- Supplied text
- Michael A. Arnzen, Ph.D.
- Christine Cusick, Ph.D.
- Dennis Jerz, Ph.D.
- Lee McClain, Ph.D.
- Laura Patterson, Ph.D.
- Nicole Peeler, Ph.D.
- Albert Wendland, Ph.D.
- Emily Wierszewski, Ph.D.
The English major at Seton Hill provides students with varied opportunities for creative work in a supportive, energized environment. Students practice writing in different genres, from poetry to literary analysis to creative non-fiction, in order to gain the broadest possible experience in composing for different audiences. Students also gain inspiration and understanding by studying literature of the past and present, as well as new writings from marginalized groups and popular culture, and by situating those texts in their cultural and historical contexts. Student-run publications including The Setonian newspaper and Eye Contact literary magazine offer the opportunity for hands-on editorial experience. Guest writers of regional and national fame, brought in through Seton Hill’s graduate writing program, enrich the student writer’s experience outside the classroom.
The English major’s diverse curriculum allows students to explore language-related pathways into a career involving words. The strong communication skills gained in the English major are crucial in most professions. Career opportunities include journalism, publishing, public relations, technology, library science, editing, teaching, non-profit work, business and technical writing, and freelance writing. English majors are also excellent candidates for graduate work in law, medicine, and the humanities.
Students who are interested in receiving teaching certification in English should see “Education - Teaching Certification ”.
Learning Objectives: English
- Discuss and assess literary history, appraising texts from the traditional British and American canon as well as writings from popular culture and previously marginalized groups, through collegelevel engagement in class discussions and written compositions.
- Analyze a variety of texts, representing a diverse range of genres, styles, media, and cultures in discussion and in the writing of critical essays.
- Evaluate and collect information from credible research sources to create critical projects engaging with conventions of the field.
- When presented with a rhetorical situation (audience, purpose, context), choose the most appropriate genre, style and medium to communicate effectively.
- Discuss and assess significant issues arising in the discipline of English and relate them to cultural and historical contexts.
- Evaluate one’s own reading and writing practices, and examine their place in the evolving field of literary criticism and production through self-assessment and revision.
- Create and enact a career plan as defined in the Career Workshop sequence and other coursework.
All candidates for the Bachelor of Arts degree in English must complete the courses required for the Liberal Arts Curriculum, the capstone assessment requirement, and the courses required for the major.
The capstone assessment includes submission of a portfolio and a presentation. Students give an oral presentation to their advisor and one additional English faculty member and participate in a discussion of how the major and University objectives are integrated.
A minimum of 120 credits is required.

- Material provided
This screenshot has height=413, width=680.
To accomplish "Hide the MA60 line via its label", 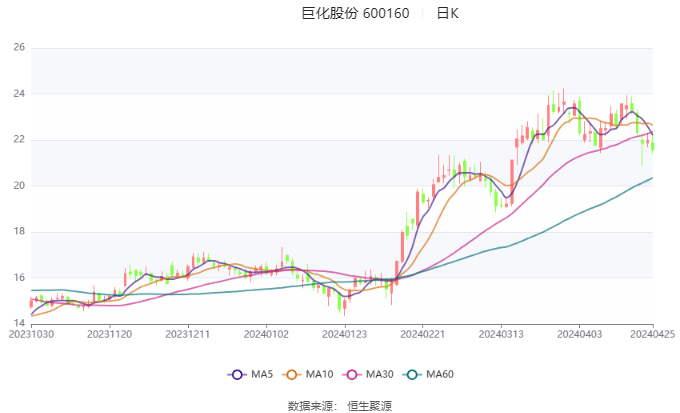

- Problem to work on
Answer from the English major text:
(a) Which two student-run publications does it name?
(b) In the capstone assessment, who hears each student's oral presentation?
(c) What is the minimum number of credits required?

- Solution for this task
(a) The Setonian newspaper and Eye Contact literary magazine
(b) The student's advisor and one additional English faculty member
(c) 120 credits